### Work request
In the records below, find the line with "865x656 pixels. How" and the line with "The width and height of the screenshot is (830, 551).". Print both exactly, along with every line between them, and no other line.

### Raw data
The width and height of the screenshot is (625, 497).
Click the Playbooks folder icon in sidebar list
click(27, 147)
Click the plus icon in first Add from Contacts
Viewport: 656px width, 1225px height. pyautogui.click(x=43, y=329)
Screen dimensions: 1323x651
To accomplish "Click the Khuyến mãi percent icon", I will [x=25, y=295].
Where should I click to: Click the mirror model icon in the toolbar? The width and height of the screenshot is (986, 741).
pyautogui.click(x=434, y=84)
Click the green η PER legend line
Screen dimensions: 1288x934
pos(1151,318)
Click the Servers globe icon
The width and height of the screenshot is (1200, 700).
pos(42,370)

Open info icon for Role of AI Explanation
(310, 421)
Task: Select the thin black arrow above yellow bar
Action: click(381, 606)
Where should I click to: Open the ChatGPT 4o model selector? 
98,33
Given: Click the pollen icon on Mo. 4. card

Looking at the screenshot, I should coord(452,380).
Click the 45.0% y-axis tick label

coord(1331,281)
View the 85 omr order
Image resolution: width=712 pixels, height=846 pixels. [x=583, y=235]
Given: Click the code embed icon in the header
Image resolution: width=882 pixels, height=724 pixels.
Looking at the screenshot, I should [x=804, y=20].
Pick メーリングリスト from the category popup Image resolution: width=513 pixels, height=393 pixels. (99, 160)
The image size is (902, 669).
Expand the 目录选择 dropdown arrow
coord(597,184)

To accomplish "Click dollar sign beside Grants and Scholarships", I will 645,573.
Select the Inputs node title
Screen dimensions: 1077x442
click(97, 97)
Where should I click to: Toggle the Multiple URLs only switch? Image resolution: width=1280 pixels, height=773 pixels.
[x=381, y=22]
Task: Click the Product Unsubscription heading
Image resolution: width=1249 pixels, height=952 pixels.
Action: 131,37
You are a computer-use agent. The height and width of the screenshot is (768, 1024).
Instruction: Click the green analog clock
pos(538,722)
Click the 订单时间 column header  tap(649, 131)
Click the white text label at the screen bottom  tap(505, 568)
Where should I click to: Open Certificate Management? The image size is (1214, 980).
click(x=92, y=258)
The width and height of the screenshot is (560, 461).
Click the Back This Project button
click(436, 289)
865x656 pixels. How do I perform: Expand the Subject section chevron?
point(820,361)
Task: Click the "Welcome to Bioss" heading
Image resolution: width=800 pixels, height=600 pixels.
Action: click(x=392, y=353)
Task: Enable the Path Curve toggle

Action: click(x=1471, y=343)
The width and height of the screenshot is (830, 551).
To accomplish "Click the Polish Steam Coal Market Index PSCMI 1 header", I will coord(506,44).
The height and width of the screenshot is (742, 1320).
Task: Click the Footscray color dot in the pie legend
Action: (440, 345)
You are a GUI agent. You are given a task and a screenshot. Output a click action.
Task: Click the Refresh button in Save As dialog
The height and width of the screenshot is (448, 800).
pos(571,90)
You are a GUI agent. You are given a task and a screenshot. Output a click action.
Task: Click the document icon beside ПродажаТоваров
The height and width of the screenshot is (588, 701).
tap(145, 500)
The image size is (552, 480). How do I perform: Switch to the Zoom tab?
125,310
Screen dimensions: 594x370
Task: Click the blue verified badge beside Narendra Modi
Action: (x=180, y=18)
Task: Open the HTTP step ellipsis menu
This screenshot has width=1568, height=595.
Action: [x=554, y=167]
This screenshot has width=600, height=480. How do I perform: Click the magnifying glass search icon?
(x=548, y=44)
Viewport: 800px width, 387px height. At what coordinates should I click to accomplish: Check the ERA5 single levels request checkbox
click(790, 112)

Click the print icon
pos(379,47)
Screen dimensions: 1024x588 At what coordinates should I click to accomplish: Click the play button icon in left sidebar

### Solution for this exercise
865x656 pixels. How do I perform: Expand the Subject section chevron?
point(820,361)
Task: Click the "Welcome to Bioss" heading
Image resolution: width=800 pixels, height=600 pixels.
Action: click(x=392, y=353)
Task: Enable the Path Curve toggle

Action: click(x=1471, y=343)
The width and height of the screenshot is (830, 551).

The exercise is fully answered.